Paul responds, "I have a lot of friends and family who will bring things to me if I ask, and they know it will make me feel better, and they want to see me feel better."

 

Turning to Loretta, Dr. Phil asks, "Is that why you bring it to him?" 

"Yes," she says.

Dr. Phil chides her for enabling Paul. "You will pick up fast food and bring it to him. You will bring him ice cream, cake, a family pack of chicken and you know he will probably have polished it off before you even get home," he notes. 

Loretta nods. 

"If we talk about stopping this flow of food to you — giving you alternative ways to handle the anxiety, depression, the feelings — will you embrace that?" Dr. Phil asks Paul.

"Yes. I don't have a choice in the matter," Paul answers.

Dr. Phil counters, "No, you do have a choice. You have been exercising your choice, and it has gotten you to where you have gotten. The question is, are you prepared to make a commitment to make a different choice now? I am not saying you know how, but if we come up with a way, would you commit to this other choice?" 

"Yes," Paul says.

 

Fixing his gaze on Loretta, Dr. Phil says, "You know what we are talking about is a fight for life." 

"Yes, sir. I know now, but I never realized until this last episode how confined he is and how much I contributed," she says. 

Dr. Phil is incredulous. "Loretta, he weighs 1,000 pounds! Whether it is 1,000, 500 or 600, common sense would have to tell you that something dramatic has to happen," he says sternly.

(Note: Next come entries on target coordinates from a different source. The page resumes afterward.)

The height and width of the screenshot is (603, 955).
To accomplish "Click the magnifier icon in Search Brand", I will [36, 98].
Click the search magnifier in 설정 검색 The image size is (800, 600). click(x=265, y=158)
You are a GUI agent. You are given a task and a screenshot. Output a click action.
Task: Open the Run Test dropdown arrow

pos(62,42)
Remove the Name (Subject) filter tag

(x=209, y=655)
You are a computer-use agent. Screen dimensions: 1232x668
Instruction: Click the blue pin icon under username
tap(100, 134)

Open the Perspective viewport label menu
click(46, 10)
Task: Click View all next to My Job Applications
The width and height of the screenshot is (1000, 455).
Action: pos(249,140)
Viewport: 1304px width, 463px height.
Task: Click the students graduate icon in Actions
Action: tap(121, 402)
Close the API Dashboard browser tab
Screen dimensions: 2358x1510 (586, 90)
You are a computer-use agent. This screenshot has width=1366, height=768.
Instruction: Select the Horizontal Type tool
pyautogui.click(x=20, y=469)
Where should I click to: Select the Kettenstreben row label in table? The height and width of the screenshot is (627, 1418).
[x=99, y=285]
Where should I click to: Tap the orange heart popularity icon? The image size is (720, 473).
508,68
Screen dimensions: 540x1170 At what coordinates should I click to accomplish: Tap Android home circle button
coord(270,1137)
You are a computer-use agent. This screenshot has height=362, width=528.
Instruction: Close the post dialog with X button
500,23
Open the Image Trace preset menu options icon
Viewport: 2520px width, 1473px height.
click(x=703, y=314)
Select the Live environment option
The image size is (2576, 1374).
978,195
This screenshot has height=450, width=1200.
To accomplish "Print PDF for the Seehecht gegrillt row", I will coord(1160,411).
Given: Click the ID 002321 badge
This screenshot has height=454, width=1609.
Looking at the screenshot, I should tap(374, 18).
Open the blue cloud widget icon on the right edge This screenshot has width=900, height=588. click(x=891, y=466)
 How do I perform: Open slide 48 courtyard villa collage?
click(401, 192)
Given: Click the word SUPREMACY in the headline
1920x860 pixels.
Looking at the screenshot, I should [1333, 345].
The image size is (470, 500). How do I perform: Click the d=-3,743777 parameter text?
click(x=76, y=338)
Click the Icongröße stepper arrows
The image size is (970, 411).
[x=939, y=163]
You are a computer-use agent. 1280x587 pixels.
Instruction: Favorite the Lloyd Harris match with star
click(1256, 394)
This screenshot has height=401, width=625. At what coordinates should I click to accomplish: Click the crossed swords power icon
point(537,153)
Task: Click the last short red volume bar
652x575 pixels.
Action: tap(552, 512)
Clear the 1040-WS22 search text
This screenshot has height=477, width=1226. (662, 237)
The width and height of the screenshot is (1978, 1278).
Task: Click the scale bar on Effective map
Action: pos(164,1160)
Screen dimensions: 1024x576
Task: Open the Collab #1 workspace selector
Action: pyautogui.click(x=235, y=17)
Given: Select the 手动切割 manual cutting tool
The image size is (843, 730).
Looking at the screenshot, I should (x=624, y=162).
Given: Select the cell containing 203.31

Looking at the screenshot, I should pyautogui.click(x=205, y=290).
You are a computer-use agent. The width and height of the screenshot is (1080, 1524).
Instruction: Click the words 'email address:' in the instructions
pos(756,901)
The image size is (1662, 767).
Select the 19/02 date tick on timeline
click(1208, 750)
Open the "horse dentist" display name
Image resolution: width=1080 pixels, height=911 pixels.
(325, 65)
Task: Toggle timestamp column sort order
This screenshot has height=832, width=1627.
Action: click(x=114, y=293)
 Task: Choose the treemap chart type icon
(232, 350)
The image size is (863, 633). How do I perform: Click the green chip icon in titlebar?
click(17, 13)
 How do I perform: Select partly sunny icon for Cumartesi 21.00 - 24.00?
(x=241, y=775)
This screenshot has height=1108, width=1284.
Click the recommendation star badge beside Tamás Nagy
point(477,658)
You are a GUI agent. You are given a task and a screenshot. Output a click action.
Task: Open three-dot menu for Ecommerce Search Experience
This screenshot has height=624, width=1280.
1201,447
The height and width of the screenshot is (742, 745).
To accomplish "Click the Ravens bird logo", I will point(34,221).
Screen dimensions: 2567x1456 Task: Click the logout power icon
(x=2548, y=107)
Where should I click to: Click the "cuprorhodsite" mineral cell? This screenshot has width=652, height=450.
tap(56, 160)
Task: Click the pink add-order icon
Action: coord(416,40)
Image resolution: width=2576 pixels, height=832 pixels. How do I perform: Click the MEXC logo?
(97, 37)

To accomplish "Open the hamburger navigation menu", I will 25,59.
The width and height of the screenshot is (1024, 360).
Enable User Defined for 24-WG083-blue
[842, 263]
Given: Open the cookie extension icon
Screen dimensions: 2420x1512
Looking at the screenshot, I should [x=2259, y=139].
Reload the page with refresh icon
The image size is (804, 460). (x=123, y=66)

"I am convinced you cannot break this on your own," Dr. Phil stresses to Paul. "I am convinced that this addiction has an absolute death grip on you."

 

Since Paul lives in Alaska, Dr. Phil will fly in a world-class expert to perform a complete medical assessment on him. "That will give you alternative ways to deal with the anxiety, the depression, and we'll put together a nutritional plan for you," Dr. Phil assures him. "I will do that if you do something for me. What I want you to do for me is tell your mother, 'Do not enable me further. I don't care what I say.' I want you to give us a list of all the

people that bring you food in the night, in the day, at anytime ... I want you to do whatever you have to do so we can shut off your Internet options as far as [having] food delivered. And I want to put you in an environment so that it is not willpower, it is programming. I don't want you to just be strong. I want you to set your world up for success, not for failure. Are you willing to commit to that?" 

"Yes," Paul replies.

 

Loretta says she will participate as well. "I want my son to live," she says through tears. "I want my son to have a life that I took away from him. Before I die, I want to see him on a dance floor dancing with his mom."